Natural gas is a relatively obscure energy source compared to its more popular companion oil. Most people rarely think about it - it heats their house and if there is a particularly cold winter, their heating bill tends to rise. Thought process done. However, natural gas has started to become more mainstream as pricing patterns around the globe and new technologies are awakening the industry.
First things first. In the United States natural gas prices have fallen from around $4.50 in January 2011 to 2.30 in January 2012 - nearly a 50% drop. This kind of move in prices obviously brings attention, but what makes the story more interesting is that the global market - which usually tracks within $1 or each other - have become completely unlinked. Sampling during the fall of 2011 highlights the pricing discrepancies around the world - 3.64 in the continental U.S., $9.89 in Belgium, $10.90 in Spain, $14.44 in India and $16 in Japan and South Korea. Experts mark 2008 as the starting point for this discrepancy and point to structural factors around the world for price changes and the inability of prices to converge.
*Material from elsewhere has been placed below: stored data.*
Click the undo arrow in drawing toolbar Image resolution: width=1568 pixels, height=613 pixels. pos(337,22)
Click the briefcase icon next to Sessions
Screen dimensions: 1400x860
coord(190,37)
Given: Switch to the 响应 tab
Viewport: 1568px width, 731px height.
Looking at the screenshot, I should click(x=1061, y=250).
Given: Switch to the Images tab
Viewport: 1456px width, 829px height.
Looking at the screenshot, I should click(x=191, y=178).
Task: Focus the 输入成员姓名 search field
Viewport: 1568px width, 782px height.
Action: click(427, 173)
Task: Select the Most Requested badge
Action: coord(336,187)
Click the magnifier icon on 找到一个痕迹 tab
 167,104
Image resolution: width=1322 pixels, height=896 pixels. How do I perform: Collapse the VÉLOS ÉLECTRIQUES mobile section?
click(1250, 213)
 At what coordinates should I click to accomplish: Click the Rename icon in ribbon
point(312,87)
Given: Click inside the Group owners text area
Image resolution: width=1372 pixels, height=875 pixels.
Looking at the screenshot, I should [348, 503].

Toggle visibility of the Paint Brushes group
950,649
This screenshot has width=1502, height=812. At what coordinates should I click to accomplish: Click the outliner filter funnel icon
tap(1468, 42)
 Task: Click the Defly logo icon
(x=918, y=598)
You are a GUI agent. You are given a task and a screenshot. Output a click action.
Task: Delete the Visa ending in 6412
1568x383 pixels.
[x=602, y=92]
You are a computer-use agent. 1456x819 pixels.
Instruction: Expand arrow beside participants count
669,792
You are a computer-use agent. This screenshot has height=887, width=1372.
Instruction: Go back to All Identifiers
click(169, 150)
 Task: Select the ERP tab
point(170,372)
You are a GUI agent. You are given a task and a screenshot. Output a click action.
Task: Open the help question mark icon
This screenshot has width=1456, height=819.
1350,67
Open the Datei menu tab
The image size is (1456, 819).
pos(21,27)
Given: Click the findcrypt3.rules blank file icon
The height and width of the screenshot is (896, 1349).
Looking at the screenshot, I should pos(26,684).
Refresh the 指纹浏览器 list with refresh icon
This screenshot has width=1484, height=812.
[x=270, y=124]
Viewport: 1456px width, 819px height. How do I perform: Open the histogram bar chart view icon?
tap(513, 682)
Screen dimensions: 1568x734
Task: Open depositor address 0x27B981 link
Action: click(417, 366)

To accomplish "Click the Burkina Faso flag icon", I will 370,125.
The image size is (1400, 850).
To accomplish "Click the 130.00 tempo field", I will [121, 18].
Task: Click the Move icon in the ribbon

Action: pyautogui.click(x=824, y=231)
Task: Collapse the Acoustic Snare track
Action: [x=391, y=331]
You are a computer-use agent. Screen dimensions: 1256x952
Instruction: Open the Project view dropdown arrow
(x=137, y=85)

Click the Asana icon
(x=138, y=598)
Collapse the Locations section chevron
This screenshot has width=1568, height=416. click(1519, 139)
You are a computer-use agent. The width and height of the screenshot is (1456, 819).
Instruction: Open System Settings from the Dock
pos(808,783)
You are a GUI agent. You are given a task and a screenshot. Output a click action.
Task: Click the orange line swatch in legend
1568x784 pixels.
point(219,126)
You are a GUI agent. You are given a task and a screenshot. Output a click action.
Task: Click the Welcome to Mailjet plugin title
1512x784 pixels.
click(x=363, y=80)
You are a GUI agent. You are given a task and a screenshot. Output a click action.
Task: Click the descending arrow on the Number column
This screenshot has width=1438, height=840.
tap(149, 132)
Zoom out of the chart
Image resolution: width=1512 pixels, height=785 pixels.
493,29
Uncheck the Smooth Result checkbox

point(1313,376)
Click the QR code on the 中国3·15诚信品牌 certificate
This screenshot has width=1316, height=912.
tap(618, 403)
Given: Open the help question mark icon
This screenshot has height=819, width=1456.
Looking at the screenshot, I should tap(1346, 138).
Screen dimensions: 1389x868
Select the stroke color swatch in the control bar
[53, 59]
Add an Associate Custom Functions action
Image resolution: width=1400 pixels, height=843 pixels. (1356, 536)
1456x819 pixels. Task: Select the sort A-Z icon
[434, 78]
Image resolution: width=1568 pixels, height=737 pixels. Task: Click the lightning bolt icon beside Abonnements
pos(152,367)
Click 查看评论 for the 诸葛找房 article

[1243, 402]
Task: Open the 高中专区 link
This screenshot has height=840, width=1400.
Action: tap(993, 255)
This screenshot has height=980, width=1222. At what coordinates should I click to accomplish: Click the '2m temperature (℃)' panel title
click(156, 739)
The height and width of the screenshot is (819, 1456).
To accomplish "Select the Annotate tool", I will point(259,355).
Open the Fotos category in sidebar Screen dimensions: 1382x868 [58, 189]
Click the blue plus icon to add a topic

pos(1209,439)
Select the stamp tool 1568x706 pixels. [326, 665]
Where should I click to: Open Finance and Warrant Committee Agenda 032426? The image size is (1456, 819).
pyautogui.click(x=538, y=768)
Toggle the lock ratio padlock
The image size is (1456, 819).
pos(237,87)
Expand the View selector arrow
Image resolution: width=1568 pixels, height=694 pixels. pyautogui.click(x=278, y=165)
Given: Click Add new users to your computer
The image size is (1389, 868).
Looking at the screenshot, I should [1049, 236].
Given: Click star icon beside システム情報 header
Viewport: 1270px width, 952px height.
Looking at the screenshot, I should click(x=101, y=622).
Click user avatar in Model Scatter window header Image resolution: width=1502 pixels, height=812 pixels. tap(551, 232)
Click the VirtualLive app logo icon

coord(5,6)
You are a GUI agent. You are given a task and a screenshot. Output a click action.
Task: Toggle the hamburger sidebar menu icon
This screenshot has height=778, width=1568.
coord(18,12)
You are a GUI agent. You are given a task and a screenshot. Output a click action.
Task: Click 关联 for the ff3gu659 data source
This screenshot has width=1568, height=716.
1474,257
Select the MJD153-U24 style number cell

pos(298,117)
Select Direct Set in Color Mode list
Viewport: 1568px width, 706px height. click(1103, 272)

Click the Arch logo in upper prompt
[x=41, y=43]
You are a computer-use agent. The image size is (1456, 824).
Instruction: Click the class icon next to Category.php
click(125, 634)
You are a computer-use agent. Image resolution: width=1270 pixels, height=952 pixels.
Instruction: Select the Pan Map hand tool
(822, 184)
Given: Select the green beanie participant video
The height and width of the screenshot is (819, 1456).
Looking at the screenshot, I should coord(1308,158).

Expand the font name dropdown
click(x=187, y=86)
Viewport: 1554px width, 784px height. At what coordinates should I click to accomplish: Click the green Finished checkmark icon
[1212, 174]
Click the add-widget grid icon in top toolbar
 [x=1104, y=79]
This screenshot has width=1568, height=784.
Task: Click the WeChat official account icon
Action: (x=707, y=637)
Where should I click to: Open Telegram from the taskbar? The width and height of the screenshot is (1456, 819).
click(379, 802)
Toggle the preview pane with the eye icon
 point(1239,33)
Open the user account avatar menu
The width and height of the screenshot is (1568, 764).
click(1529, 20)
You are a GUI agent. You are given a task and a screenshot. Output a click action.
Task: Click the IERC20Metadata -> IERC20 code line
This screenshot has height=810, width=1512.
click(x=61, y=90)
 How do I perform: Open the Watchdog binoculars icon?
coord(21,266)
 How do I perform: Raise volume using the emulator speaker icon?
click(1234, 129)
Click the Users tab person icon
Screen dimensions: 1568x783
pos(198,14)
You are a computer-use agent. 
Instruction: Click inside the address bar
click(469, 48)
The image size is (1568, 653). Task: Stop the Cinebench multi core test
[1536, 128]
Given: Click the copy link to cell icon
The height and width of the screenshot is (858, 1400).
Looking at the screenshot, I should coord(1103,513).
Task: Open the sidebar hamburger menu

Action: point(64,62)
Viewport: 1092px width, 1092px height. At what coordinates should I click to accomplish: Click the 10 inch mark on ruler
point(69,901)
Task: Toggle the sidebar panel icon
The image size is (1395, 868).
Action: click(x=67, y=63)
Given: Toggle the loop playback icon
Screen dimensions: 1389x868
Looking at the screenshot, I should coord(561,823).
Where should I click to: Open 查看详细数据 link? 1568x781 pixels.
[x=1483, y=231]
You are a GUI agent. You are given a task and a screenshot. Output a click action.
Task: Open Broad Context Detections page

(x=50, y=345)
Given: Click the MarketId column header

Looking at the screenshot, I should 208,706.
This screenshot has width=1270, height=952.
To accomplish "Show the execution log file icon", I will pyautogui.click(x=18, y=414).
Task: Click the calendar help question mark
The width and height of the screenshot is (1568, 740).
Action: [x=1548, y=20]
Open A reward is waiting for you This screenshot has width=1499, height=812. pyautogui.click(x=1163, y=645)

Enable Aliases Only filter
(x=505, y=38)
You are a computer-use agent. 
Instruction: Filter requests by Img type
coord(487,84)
Around the world, different pricing dynamics have caused prices to diverge, while industry practices have slowed the convergence of the prices. In the United States, new technology allowing companies to extract gas from shale has greatly increased gas supply while the relatively warm winter has decreased demand. In Asia and Europe, gas prices are linked to Oil and other alternative fuels respectively, which have caused prices to increase. Normally, gas would be diverted to higher paying locations to normalize supply and demand and equalize price. However, much of the gas in the world is delivered by long term contracts that prohibit the diversion to different locations and many transportation ships are under contract to only sail to and from certain ports. Furthermore, Asia consumes mostly liquified natural gas (LNG) which requires a large investment in infrastructure and demand has spiked as Japan tries to diversify its energy sources away from nuclear.
Where are gas prices going? Many seem to think that global prices will continue to show the same extreme disconnect. In the United States (arguably the most extreme), supply is expected to continue increasing however at such a low price it becomes profitable for utilities to start using gas, instead of coal, to produce electricity. Other industries might also find it profitable to make the switch from other resources which could help stabilize prices in the United States.